Every line below from the one containing "Screen dimensions: 613x381" through the one containing "Given: Switch to the Set Up tab" must be transcribed exactly. Omit all lines outside that stretch.

[Records from a data source]
—————

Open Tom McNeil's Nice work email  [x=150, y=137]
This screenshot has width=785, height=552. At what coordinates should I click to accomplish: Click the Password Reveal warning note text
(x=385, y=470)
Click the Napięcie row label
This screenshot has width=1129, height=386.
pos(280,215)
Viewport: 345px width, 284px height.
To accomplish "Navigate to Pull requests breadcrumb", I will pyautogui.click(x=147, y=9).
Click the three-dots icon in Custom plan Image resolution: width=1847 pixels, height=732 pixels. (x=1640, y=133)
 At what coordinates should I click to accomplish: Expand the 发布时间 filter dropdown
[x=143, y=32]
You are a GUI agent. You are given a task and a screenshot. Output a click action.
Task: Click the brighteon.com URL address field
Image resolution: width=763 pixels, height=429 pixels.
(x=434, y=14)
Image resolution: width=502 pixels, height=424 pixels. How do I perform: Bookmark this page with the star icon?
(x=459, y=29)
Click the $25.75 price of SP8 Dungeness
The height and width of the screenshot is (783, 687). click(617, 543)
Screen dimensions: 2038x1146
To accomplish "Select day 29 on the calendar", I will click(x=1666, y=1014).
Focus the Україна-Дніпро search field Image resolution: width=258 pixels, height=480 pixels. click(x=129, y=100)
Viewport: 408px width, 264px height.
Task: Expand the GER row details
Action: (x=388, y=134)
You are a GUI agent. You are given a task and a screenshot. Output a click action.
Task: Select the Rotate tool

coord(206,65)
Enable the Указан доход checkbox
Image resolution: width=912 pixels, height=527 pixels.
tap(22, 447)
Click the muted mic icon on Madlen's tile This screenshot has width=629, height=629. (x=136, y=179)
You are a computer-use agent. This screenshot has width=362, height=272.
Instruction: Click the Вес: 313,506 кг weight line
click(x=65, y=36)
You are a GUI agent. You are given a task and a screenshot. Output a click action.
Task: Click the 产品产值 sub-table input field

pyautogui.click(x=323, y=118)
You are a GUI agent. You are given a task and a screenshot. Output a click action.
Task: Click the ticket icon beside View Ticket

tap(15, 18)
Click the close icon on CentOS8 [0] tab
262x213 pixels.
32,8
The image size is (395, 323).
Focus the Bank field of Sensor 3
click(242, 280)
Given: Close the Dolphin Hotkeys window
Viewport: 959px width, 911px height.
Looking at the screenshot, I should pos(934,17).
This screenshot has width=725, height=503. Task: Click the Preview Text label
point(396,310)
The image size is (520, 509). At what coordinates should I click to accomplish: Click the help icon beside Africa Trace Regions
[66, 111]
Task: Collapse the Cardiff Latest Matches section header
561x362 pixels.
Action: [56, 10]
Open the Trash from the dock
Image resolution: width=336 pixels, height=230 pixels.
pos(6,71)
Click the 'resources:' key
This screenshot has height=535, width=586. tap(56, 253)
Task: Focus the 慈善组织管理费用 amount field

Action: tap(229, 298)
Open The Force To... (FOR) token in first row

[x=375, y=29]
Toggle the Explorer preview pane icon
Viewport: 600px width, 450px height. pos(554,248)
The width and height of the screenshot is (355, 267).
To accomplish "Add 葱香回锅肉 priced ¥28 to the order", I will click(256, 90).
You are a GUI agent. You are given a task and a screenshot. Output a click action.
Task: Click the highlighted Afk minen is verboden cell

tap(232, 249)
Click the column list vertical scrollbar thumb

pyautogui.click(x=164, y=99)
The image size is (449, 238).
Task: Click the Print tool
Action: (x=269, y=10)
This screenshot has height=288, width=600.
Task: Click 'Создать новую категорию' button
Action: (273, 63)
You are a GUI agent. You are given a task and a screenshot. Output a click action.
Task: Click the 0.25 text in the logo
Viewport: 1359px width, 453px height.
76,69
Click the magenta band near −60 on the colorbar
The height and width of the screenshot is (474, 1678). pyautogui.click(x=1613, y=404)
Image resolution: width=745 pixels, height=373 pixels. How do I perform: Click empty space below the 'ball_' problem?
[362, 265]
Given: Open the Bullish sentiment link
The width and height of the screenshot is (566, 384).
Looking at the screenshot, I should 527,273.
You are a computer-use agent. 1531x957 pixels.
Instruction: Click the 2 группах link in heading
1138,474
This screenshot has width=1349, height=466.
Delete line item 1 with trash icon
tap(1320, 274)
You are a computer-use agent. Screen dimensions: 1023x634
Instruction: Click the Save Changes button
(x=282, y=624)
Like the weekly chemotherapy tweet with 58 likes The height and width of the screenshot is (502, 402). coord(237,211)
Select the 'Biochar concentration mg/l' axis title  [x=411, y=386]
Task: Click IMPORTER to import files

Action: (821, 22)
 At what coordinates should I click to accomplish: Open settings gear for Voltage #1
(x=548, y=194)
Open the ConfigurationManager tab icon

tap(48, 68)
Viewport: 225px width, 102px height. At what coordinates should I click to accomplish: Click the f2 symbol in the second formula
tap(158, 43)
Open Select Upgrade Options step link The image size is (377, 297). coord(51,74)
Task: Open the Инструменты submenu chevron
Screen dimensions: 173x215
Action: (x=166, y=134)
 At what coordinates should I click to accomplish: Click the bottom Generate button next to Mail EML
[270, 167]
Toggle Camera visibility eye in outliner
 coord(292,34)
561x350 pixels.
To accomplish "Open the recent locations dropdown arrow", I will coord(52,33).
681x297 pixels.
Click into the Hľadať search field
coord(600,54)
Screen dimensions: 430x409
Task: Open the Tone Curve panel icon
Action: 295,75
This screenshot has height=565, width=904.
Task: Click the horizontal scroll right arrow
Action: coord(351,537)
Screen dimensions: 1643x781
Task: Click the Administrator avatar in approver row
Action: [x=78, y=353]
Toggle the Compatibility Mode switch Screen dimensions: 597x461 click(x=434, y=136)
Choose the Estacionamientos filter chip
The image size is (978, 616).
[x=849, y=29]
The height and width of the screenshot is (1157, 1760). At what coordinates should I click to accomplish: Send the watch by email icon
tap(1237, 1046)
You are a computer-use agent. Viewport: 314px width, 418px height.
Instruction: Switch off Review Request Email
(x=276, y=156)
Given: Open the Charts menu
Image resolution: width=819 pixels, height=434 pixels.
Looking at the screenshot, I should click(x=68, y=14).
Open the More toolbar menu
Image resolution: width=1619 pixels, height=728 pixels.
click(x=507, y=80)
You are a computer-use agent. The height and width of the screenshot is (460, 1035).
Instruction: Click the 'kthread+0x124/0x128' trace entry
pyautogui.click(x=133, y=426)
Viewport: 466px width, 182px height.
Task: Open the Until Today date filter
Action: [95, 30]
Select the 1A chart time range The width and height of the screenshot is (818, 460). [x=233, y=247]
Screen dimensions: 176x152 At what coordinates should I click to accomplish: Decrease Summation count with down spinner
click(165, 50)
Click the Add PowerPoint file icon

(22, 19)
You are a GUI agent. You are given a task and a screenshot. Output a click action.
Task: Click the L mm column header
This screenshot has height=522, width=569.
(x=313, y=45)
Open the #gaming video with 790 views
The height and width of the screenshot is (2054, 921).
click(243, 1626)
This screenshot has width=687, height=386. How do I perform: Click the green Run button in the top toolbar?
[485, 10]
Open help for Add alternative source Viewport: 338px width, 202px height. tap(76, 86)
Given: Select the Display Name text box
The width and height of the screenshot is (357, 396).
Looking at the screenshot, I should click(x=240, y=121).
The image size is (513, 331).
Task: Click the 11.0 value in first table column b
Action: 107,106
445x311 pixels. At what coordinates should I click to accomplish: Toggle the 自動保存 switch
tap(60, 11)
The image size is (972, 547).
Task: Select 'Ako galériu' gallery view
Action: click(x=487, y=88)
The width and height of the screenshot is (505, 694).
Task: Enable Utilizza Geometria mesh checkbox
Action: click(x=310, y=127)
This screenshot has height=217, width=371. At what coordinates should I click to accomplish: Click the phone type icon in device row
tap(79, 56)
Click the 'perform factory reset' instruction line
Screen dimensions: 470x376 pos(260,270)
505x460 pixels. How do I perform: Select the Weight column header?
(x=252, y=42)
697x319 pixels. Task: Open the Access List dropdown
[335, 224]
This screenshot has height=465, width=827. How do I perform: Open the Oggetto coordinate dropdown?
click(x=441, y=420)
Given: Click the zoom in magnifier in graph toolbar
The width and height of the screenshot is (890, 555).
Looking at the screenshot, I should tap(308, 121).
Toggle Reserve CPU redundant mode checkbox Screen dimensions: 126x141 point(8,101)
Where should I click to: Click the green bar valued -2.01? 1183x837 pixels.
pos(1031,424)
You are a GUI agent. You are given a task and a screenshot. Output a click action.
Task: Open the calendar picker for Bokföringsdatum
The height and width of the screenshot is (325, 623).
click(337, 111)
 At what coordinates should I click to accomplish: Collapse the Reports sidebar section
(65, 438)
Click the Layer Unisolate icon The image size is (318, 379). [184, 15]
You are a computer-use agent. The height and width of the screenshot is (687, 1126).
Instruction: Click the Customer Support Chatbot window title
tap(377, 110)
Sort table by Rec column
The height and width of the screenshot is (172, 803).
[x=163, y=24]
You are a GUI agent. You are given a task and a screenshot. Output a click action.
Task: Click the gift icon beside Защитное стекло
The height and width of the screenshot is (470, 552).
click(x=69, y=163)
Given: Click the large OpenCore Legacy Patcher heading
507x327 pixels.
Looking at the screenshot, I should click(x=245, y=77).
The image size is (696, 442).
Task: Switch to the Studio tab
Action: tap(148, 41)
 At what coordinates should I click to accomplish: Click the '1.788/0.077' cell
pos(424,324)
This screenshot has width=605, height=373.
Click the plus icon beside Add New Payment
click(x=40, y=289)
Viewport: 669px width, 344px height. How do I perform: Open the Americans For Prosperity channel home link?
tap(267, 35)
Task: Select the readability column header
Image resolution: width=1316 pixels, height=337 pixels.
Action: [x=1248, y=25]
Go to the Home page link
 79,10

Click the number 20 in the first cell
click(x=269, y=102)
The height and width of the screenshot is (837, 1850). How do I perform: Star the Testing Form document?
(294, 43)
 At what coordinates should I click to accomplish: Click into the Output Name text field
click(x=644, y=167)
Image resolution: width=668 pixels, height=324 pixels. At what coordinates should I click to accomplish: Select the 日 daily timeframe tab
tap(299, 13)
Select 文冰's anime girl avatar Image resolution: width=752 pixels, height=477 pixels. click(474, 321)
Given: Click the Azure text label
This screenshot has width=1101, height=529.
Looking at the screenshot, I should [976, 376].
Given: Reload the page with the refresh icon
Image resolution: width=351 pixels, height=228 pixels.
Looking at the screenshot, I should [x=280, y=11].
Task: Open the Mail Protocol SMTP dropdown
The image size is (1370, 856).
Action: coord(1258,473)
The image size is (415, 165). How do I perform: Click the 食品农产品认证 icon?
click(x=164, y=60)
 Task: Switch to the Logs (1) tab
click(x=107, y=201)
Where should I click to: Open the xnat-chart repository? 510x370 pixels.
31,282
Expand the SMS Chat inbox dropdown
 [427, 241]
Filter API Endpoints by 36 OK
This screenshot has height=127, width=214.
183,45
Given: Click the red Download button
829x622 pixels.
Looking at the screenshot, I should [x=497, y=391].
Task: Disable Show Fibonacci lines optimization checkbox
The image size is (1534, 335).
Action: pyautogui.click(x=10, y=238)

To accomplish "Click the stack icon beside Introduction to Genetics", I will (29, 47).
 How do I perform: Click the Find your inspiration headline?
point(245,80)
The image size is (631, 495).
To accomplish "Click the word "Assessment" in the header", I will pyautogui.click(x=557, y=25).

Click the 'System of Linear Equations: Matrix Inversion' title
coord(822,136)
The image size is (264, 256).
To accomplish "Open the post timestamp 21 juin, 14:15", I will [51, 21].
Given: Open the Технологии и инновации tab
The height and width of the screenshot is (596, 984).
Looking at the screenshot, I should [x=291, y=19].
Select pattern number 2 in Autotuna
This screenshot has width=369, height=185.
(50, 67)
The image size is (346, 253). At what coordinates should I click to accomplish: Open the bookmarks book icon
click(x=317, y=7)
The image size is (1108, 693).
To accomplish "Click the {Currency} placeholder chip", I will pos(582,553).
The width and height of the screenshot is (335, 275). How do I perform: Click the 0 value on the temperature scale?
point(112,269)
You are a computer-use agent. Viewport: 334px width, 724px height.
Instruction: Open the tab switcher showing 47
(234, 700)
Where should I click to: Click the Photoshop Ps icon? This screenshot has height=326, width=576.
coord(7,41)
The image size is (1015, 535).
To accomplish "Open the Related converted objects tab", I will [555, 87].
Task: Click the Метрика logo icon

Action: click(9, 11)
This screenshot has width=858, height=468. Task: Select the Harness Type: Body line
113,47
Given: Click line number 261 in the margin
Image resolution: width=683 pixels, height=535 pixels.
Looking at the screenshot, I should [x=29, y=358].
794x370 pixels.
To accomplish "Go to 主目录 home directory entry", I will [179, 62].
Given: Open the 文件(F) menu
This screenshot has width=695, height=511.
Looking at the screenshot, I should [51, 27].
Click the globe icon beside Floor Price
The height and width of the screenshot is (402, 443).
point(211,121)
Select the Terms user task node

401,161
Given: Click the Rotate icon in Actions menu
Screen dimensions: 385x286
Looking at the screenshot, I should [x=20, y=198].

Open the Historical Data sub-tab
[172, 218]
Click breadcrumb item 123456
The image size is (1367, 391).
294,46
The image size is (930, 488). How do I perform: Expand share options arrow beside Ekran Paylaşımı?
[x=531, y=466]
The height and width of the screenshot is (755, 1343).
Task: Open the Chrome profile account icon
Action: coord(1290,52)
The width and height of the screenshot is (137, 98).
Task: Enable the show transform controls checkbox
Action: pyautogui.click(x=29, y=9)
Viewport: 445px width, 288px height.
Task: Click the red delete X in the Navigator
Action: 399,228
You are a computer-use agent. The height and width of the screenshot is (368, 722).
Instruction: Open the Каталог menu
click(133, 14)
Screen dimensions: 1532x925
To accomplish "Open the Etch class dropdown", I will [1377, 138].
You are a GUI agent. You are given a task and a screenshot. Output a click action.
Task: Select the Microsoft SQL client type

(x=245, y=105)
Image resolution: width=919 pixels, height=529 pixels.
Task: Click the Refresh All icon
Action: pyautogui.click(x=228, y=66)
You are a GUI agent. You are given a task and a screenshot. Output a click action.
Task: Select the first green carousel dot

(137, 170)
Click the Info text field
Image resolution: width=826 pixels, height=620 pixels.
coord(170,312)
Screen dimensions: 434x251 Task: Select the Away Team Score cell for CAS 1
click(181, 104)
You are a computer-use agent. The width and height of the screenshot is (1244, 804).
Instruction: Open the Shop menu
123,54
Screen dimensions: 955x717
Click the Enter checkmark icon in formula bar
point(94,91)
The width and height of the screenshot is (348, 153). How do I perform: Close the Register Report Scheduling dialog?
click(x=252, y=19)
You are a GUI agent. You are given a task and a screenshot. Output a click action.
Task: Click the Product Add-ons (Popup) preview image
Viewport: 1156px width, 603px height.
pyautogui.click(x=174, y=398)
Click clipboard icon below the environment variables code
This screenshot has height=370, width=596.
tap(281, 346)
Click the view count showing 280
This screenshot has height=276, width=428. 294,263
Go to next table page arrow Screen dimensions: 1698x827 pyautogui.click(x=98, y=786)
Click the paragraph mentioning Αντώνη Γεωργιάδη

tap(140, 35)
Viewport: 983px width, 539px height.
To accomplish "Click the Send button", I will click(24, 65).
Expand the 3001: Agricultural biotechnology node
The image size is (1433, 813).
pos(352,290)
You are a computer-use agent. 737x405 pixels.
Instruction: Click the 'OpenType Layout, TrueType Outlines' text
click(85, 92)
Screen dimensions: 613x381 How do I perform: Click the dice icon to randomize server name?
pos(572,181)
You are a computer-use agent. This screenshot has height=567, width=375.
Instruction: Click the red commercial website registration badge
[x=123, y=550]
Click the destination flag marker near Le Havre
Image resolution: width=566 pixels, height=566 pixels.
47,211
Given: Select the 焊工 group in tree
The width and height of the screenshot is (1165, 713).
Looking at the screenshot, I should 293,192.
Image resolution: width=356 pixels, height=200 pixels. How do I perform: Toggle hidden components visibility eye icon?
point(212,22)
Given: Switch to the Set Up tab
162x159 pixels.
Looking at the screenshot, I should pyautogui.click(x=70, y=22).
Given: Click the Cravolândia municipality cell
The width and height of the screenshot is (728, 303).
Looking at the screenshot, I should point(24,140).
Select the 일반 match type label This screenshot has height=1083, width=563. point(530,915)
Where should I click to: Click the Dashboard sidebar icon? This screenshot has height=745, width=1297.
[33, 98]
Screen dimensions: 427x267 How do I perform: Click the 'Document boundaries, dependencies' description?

—————

▸ **Written solution**
Screen dimensions: 613x381 How do I perform: Click the dice icon to randomize server name?
pos(572,181)
You are a computer-use agent. This screenshot has height=567, width=375.
Instruction: Click the red commercial website registration badge
[x=123, y=550]
Click the destination flag marker near Le Havre
Image resolution: width=566 pixels, height=566 pixels.
47,211
Given: Select the 焊工 group in tree
The width and height of the screenshot is (1165, 713).
Looking at the screenshot, I should 293,192.
Image resolution: width=356 pixels, height=200 pixels. How do I perform: Toggle hidden components visibility eye icon?
point(212,22)
Given: Switch to the Set Up tab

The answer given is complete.